#MerzMail 92: Das Bundesverfassungsgericht wird jetzt Umfang und Grenzen der Schuldenbremse des Grundgesetzes klären

Liebe Leserin, lieber Leser,

die Regierung Scholz entwickelt eine beachtliche Fantasie in der Umschreibung höchst zweifelhafter politischer Entscheidungen mit neuen Begriffen. Dazu gehört auch die Haushaltspolitik der Regierung. Man spricht jetzt nicht mehr einfach vom Bundeshaushalt, sondern vom „Kernhaushalt“. Daneben gibt es nicht einfach einen Nachtragshaushalt, wenn mal wieder das Geld fehlt, sondern einen „Ergänzungshaushalt“. Und neue Schulden sind nicht einfach neue Schulden, sondern sie stellen ein „Sondervermögen“ dar, zuletzt in Höhe von geplanten 100 Milliarden Euro für die Bundeswehr.

Gegen den zweiten Nachtragshaushalt für den Bundeshaushalt 2021, der am 18. Februar 2022 mit der Mehrheit der Regierungsfraktionen verabschiedet wurde, haben wir als CDU/CSU-Bundestagsfraktion in dieser Woche eine Klage vor dem Bundesverfassungsgericht erhoben. Dieser Nachtragshaushalt verstößt nach unserer Auffassung gegen die Schuldenbremse des Grundgesetzes. Die Koalition beabsichtigt nämlich, aus den erlaubten zusätzlichen Schulden des Jahres 2021, die für die Coronahilfen in Höhe von 240 Milliarden Euro bereitgestellt worden waren, 60 Milliarden Euro, die gar nicht benötigt wurden, einfach in einen „Klima- und Transformationsfonds“ umzubuchen.

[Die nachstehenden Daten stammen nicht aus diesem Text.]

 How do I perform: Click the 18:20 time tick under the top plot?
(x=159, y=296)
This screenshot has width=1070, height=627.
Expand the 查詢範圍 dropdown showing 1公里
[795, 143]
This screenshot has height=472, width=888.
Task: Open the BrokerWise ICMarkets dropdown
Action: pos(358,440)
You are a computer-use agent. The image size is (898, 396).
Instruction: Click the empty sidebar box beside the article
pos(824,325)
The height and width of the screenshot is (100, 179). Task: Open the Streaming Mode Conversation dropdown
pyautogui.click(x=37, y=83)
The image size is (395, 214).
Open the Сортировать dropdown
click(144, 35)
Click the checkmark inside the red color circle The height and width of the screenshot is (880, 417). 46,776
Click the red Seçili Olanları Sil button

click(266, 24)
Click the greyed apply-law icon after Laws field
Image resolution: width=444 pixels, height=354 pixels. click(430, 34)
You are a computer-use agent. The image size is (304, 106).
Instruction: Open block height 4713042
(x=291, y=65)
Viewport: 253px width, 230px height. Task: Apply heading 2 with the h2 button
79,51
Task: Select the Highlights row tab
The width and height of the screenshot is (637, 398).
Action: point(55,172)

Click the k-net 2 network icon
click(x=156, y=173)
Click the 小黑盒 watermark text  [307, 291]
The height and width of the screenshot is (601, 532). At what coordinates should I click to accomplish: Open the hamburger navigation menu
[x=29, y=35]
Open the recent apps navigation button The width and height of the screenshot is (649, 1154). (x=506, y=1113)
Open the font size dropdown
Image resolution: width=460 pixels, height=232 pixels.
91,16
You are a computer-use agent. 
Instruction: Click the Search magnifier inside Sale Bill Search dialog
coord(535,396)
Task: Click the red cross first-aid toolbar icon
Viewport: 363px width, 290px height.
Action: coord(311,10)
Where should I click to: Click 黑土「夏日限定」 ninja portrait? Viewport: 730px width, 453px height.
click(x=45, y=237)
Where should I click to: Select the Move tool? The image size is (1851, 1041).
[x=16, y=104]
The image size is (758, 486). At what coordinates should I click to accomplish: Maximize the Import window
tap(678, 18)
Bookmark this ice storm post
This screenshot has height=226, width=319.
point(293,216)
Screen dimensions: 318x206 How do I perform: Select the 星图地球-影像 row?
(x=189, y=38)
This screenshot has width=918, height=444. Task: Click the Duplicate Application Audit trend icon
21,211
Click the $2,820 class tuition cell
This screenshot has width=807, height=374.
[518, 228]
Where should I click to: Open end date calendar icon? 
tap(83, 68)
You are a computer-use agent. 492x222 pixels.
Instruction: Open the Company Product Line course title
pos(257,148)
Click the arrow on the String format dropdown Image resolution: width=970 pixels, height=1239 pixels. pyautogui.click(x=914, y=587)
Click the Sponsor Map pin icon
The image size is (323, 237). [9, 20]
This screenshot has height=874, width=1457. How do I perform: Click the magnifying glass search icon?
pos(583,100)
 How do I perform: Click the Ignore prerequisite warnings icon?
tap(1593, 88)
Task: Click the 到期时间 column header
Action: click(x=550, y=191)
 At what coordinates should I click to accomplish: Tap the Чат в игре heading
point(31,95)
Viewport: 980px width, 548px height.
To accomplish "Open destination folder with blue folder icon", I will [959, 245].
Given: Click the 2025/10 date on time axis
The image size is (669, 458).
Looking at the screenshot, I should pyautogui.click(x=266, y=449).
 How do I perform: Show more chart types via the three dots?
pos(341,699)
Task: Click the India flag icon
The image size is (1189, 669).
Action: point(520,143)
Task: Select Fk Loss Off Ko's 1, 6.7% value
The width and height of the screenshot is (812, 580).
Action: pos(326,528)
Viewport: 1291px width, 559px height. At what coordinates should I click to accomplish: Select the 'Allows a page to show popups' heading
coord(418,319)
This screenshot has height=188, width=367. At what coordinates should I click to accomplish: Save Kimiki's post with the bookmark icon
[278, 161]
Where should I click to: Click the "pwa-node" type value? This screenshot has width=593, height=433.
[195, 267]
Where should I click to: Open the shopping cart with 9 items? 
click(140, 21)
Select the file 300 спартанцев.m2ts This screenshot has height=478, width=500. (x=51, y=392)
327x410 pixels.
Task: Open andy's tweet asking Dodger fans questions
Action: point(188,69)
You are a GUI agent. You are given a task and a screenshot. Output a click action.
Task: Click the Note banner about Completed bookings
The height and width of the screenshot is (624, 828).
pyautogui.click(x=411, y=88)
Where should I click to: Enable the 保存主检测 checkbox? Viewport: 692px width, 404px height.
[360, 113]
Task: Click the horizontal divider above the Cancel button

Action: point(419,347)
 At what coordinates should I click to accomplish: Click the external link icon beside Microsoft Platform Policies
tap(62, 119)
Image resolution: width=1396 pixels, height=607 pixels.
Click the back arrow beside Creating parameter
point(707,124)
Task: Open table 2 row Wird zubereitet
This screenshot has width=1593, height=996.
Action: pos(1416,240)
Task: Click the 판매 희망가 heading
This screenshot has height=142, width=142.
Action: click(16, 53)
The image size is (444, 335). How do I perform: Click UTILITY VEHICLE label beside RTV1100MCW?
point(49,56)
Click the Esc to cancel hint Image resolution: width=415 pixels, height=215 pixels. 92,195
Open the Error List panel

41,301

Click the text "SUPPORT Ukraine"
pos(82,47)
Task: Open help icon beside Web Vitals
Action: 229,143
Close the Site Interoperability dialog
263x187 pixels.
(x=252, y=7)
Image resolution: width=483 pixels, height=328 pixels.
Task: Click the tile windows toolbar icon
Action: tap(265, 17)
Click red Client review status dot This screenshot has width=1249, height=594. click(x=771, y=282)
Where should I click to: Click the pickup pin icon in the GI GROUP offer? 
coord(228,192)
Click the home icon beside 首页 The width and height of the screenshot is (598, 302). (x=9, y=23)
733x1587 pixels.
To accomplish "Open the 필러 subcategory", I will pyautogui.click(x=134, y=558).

Das Bundesverfassungsgericht bekommt damit erstmalig Gelegenheit, Umfang und Grenzen der Kreditaufnahme des Bundes nach der Schuldenbremse des Grundgesetzes zu beurteilen. Wir wollen dafür sorgen, dass Nachhaltigkeit nicht nur in der Umweltpolitik, sondern auch in den Staatsfinanzen ein fester Bestandteil unseres politischen Denkens und Handelns wird. Der Staat muss mit den Mitteln, die er durch Steuern und andere Abgaben einnimmt, auch auskommen. Das war unsere Finanzpolitik nach der Finanzkrise, und das muss unsere Finanzpolitik auch nach Corona wieder werden. Sonst wird der „Kernhaushalt“ eines nicht mehr fernen Tages zur Restgröße der Bundesfinanzen, die sich ansonsten in einer unübersichtlichen Zahl von „Fonds“, „Sondervermögen“ und sonstigen Schattenhaushalten eines weitgehend schuldenfinanzierten Staatswesens wiederfinden. Diesen Weg dürfen wir im Interesse der politischen Handlungsfähigkeit nachfolgender Generation nicht mitgehen. Und damit das Geld nicht ausgegeben ist, bevor das Bundesverfassungsgericht entschieden hat, wollen wir den Abfluss der Mittel schon im Wege einer einstweiligen Anordnung des Bundesverfassungsgerichts zeitnah stoppen lassen. Unsere Verfahrensbevollmächtigten sehen gute Chancen, viele weitere Verfassungsrechtler mit ihnen und der Bundesrechnungshof auch.

Ich wünsche Ihnen ein schönes Wochenende!